• **Requests**:
1 > Summarize the passage on survey indexes in two sentences.
2 > Answer these questions from the passage on survey indexes, one line each:
(a) What causes people to under-report levels of racism and sexism?
(b) What does the term "battery" mean?
(c) What two issues in index creation does the section on risks single out?

• **Passage shown**:
--- Start ---
12.2 Why we need indexes

As we discussed in the previous chapter, indexes are constructed with survey data to measure concepts that are hard to get at using direct questions. You can’t ask someone how racist or sexist they are. You also can’t ask someone how knowledgeable they are about politics. People will give you biased responses to these questions. Because of social desirability bias, they’ll under-report levels of racism and sexism, and because of a phenomenon known as the Dunning-Kruger effect, they’ll over-report levels of knowledge.

One solution to this problem is to ask a battery of questions that indirectly measures a concept of interest. The term “battery” just means that we’re using many related questions, and the idea is that we can use these questions to triangulate attitudes or characteristics that are impossible to measure directly.

A good example is a battery of questions used to calculate political knowledge, which is useful to measure if want to know whether knowledgeable voters in a democracy are more likely to be involved in politics relative to low-knowledge voters. This battery would consist of several questions that test factual knowledge about politics, like whether someone knows the names of heads of government, the names of the major political parties, and so on. The idea is to have people take a political knowledge test, which should provide a more reliable measure of their level of knowledge than you could get by asking them to self-report how knowledgeable they are.

12.3 The risks of making an index

To process of index creation is simple in principal, but in practice a number of issues can crop up. Two in particular are (1) the need to ensure that questions in the battery are relevant to the concept you want to measure and (2) the tension between the size of the battery and respondent patience.
--- End ---
• **Data extract**:
--- Start ---
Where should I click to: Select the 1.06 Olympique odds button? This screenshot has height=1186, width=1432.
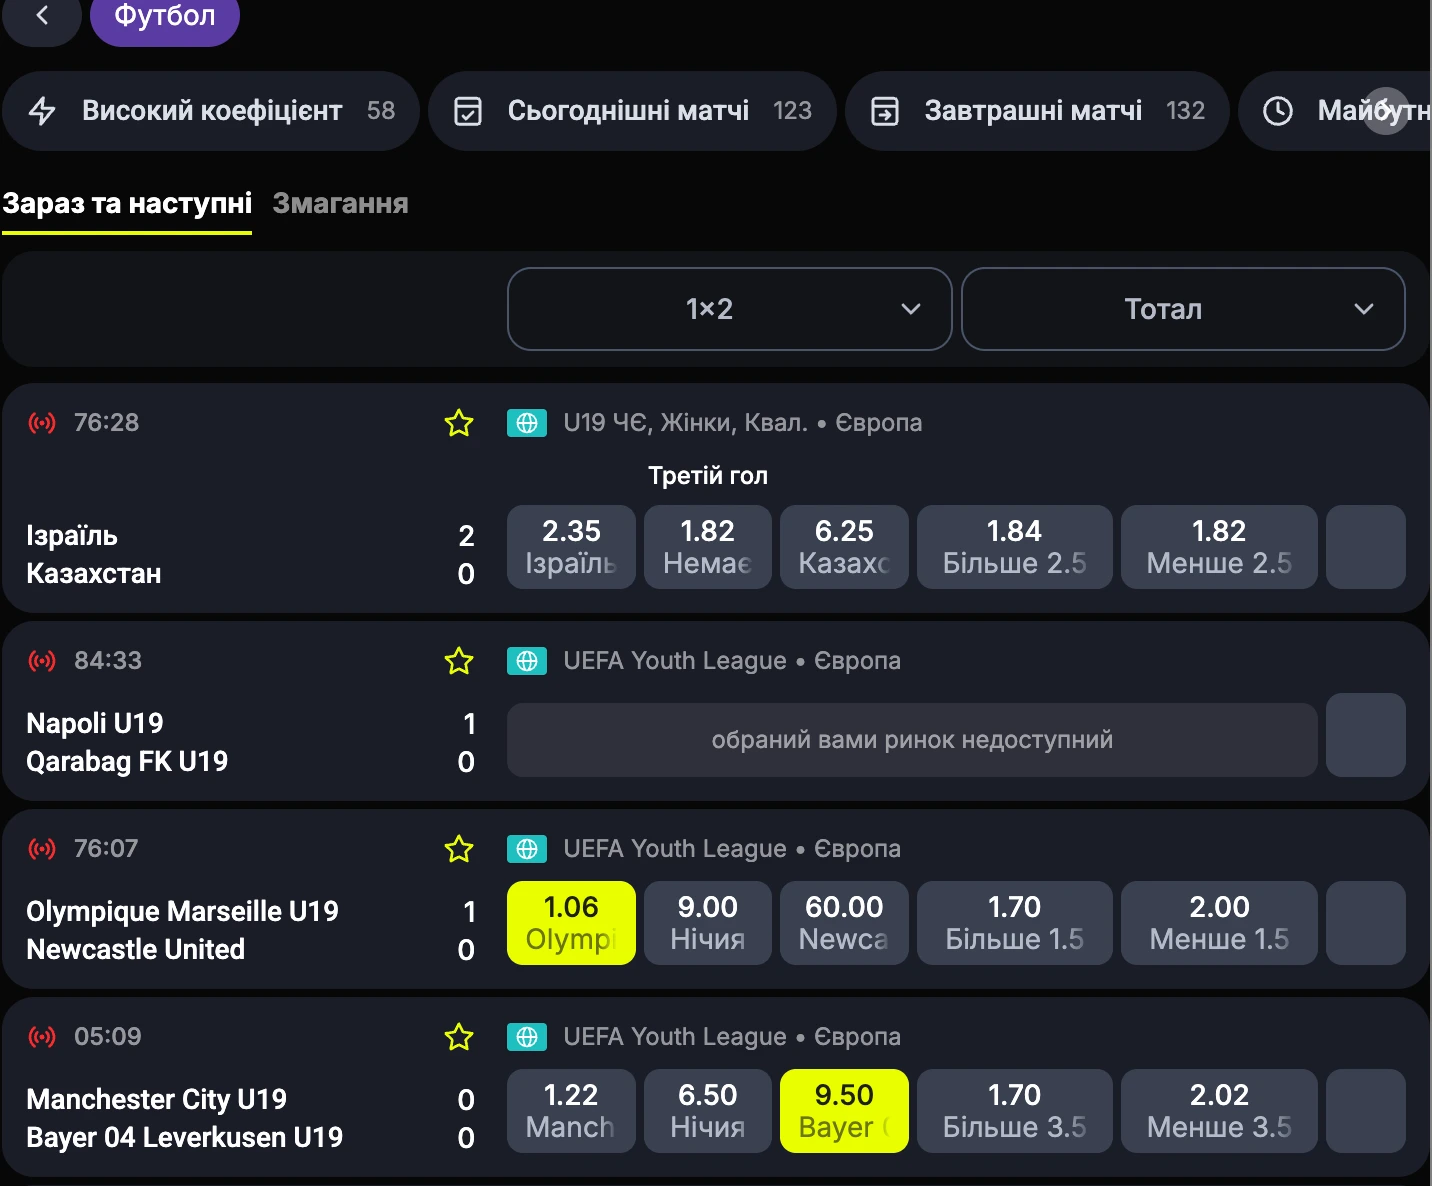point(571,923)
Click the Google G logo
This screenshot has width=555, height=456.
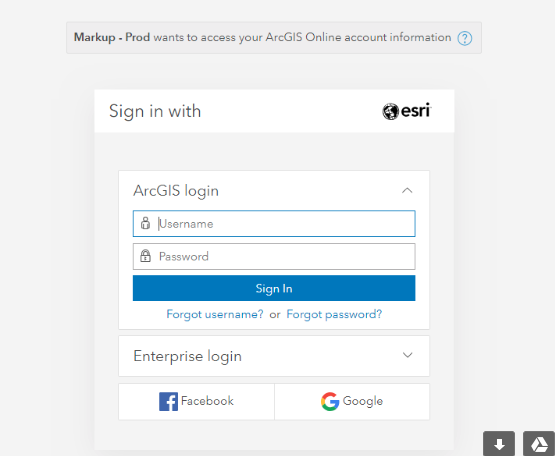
--- End ---
• **Answers to the tasks**:
1 > Indexes built from survey data measure concepts that direct questions can't capture well, such as racism, sexism, or political knowledge, which people under-report or over-report when asked outright. A battery of related questions, such as a factual political knowledge test, measures these indirectly, though the questions must be relevant to the concept and the battery's size must be balanced against respondent patience.

2 >
(a) Social desirability bias.
(b) Using many related questions.
(c) Making sure the questions in the battery are relevant to the concept being measured, and the tension between the size of the battery and respondent patience.